**How to complete this task:** Since only a count is wanted, work out how many lines in the material below contain the word "icon" and return that number.

**Given data:**
╔══
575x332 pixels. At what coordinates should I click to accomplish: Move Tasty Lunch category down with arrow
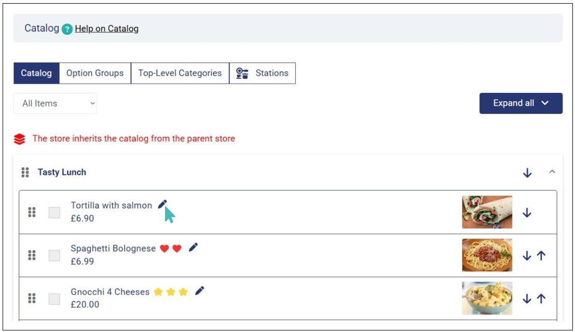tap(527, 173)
╚══
╔══
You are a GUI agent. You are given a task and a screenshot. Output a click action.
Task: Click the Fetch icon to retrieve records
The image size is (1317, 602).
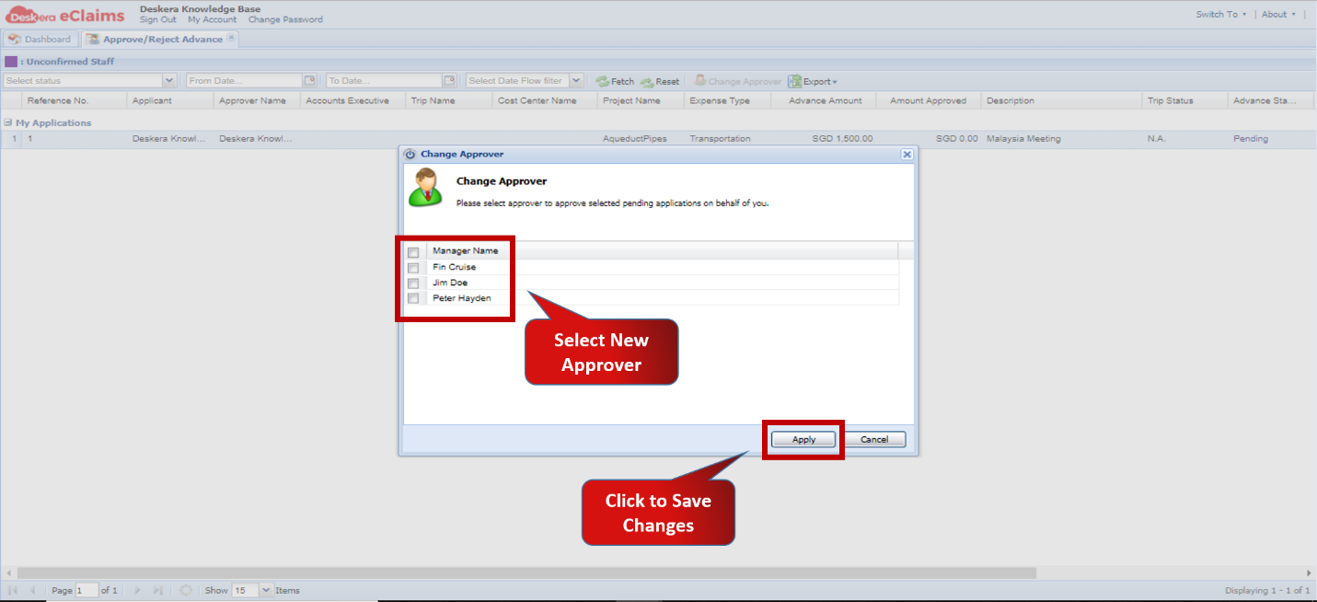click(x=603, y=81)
╚══
╔══
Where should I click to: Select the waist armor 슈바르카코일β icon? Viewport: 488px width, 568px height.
╚══
**Result of the task:** 2